RECORDS FOR THE EXERCISE →
========
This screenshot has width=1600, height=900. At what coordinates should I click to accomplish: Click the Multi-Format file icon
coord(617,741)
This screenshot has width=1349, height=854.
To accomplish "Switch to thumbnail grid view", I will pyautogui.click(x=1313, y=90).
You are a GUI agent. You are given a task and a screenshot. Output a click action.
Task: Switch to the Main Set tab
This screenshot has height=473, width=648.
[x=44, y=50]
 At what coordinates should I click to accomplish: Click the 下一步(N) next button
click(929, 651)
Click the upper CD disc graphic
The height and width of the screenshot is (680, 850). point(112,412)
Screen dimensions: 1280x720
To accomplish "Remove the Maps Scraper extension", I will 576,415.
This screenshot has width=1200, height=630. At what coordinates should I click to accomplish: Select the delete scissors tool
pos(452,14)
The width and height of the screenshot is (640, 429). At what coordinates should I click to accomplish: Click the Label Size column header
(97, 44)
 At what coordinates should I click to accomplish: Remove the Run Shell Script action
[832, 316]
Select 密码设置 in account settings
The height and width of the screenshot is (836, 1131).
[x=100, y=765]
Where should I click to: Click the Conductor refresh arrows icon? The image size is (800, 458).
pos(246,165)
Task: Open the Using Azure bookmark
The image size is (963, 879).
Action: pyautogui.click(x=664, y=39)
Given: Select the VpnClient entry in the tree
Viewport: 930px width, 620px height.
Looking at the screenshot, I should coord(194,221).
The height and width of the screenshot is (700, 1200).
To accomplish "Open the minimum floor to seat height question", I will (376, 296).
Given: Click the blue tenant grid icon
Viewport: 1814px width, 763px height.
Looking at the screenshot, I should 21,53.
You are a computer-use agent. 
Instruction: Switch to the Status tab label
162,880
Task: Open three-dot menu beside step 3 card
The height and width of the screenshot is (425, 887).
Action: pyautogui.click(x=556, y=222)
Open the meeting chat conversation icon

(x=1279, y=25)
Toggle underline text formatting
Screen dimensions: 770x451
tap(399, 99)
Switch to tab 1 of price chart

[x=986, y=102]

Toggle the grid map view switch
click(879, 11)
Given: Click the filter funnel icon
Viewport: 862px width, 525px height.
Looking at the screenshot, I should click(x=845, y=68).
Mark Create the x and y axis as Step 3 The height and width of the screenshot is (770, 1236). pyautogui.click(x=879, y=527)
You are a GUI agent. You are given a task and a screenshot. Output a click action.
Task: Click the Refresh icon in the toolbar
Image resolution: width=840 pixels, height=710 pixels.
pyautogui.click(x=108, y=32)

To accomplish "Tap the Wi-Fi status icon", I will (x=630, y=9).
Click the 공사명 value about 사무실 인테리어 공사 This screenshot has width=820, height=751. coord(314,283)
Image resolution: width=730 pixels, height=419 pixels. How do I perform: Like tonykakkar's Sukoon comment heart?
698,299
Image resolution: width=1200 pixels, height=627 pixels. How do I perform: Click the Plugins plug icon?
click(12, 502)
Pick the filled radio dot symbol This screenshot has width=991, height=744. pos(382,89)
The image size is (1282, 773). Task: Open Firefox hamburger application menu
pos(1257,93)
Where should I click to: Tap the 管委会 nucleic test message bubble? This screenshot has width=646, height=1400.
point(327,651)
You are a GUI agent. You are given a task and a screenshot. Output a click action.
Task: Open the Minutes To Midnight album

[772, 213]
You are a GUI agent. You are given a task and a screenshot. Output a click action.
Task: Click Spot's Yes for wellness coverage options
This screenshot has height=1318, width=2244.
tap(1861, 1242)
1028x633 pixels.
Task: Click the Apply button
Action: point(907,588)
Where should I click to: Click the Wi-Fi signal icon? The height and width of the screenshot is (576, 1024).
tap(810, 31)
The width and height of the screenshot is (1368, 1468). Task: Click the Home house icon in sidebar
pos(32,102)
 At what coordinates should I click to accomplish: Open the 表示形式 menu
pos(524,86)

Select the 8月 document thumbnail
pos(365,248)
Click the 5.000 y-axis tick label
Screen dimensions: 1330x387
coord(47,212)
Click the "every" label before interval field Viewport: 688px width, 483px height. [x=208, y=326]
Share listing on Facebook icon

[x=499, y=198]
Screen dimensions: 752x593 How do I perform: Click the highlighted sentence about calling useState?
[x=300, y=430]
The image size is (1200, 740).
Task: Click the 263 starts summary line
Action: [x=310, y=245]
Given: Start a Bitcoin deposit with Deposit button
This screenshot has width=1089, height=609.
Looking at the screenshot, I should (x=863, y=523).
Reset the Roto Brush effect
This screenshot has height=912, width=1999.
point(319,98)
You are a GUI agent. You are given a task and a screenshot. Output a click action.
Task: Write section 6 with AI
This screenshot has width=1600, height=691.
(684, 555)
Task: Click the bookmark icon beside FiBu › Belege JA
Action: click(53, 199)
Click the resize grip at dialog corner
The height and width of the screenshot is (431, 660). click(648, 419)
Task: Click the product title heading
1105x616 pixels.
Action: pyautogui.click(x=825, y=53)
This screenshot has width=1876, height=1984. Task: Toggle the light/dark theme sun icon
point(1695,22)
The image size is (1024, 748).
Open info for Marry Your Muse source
========
Please repeat the data in full so that nothing differs from the original.

This screenshot has width=1600, height=900. At what coordinates should I click to accomplish: Click the Multi-Format file icon
coord(617,741)
This screenshot has width=1349, height=854.
To accomplish "Switch to thumbnail grid view", I will pyautogui.click(x=1313, y=90).
You are a GUI agent. You are given a task and a screenshot. Output a click action.
Task: Switch to the Main Set tab
This screenshot has height=473, width=648.
[x=44, y=50]
 At what coordinates should I click to accomplish: Click the 下一步(N) next button
click(929, 651)
Click the upper CD disc graphic
The height and width of the screenshot is (680, 850). point(112,412)
Screen dimensions: 1280x720
To accomplish "Remove the Maps Scraper extension", I will 576,415.
This screenshot has width=1200, height=630. At what coordinates should I click to accomplish: Select the delete scissors tool
pos(452,14)
The width and height of the screenshot is (640, 429). At what coordinates should I click to accomplish: Click the Label Size column header
(97, 44)
 At what coordinates should I click to accomplish: Remove the Run Shell Script action
[832, 316]
Select 密码设置 in account settings
The height and width of the screenshot is (836, 1131).
[x=100, y=765]
Where should I click to: Click the Conductor refresh arrows icon? The image size is (800, 458).
pos(246,165)
Task: Open the Using Azure bookmark
The image size is (963, 879).
Action: pyautogui.click(x=664, y=39)
Given: Select the VpnClient entry in the tree
Viewport: 930px width, 620px height.
Looking at the screenshot, I should coord(194,221).
The height and width of the screenshot is (700, 1200).
To accomplish "Open the minimum floor to seat height question", I will (376, 296).
Given: Click the blue tenant grid icon
Viewport: 1814px width, 763px height.
Looking at the screenshot, I should 21,53.
You are a computer-use agent. 
Instruction: Switch to the Status tab label
162,880
Task: Open three-dot menu beside step 3 card
The height and width of the screenshot is (425, 887).
Action: pyautogui.click(x=556, y=222)
Open the meeting chat conversation icon

(x=1279, y=25)
Toggle underline text formatting
Screen dimensions: 770x451
tap(399, 99)
Switch to tab 1 of price chart

[x=986, y=102]

Toggle the grid map view switch
click(879, 11)
Given: Click the filter funnel icon
Viewport: 862px width, 525px height.
Looking at the screenshot, I should click(x=845, y=68).
Mark Create the x and y axis as Step 3 The height and width of the screenshot is (770, 1236). pyautogui.click(x=879, y=527)
You are a GUI agent. You are given a task and a screenshot. Output a click action.
Task: Click the Refresh icon in the toolbar
Image resolution: width=840 pixels, height=710 pixels.
pyautogui.click(x=108, y=32)

To accomplish "Tap the Wi-Fi status icon", I will (x=630, y=9).
Click the 공사명 value about 사무실 인테리어 공사 This screenshot has width=820, height=751. coord(314,283)
Image resolution: width=730 pixels, height=419 pixels. How do I perform: Like tonykakkar's Sukoon comment heart?
698,299
Image resolution: width=1200 pixels, height=627 pixels. How do I perform: Click the Plugins plug icon?
click(12, 502)
Pick the filled radio dot symbol This screenshot has width=991, height=744. pos(382,89)
The image size is (1282, 773). Task: Open Firefox hamburger application menu
pos(1257,93)
Where should I click to: Tap the 管委会 nucleic test message bubble? This screenshot has width=646, height=1400.
point(327,651)
You are a GUI agent. You are given a task and a screenshot. Output a click action.
Task: Open the Minutes To Midnight album

[772, 213]
You are a GUI agent. You are given a task and a screenshot. Output a click action.
Task: Click Spot's Yes for wellness coverage options
This screenshot has height=1318, width=2244.
tap(1861, 1242)
1028x633 pixels.
Task: Click the Apply button
Action: point(907,588)
Where should I click to: Click the Wi-Fi signal icon? The height and width of the screenshot is (576, 1024).
tap(810, 31)
The width and height of the screenshot is (1368, 1468). Task: Click the Home house icon in sidebar
pos(32,102)
 At what coordinates should I click to accomplish: Open the 表示形式 menu
pos(524,86)

Select the 8月 document thumbnail
pos(365,248)
Click the 5.000 y-axis tick label
Screen dimensions: 1330x387
coord(47,212)
Click the "every" label before interval field Viewport: 688px width, 483px height. [x=208, y=326]
Share listing on Facebook icon

[x=499, y=198]
Screen dimensions: 752x593 How do I perform: Click the highlighted sentence about calling useState?
[x=300, y=430]
The image size is (1200, 740).
Task: Click the 263 starts summary line
Action: [x=310, y=245]
Given: Start a Bitcoin deposit with Deposit button
This screenshot has width=1089, height=609.
Looking at the screenshot, I should (x=863, y=523).
Reset the Roto Brush effect
This screenshot has height=912, width=1999.
point(319,98)
You are a GUI agent. You are given a task and a screenshot. Output a click action.
Task: Write section 6 with AI
This screenshot has width=1600, height=691.
(684, 555)
Task: Click the bookmark icon beside FiBu › Belege JA
Action: click(53, 199)
Click the resize grip at dialog corner
The height and width of the screenshot is (431, 660). click(648, 419)
Task: Click the product title heading
1105x616 pixels.
Action: pyautogui.click(x=825, y=53)
This screenshot has width=1876, height=1984. Task: Toggle the light/dark theme sun icon
point(1695,22)
The image size is (1024, 748).
Open info for Marry Your Muse source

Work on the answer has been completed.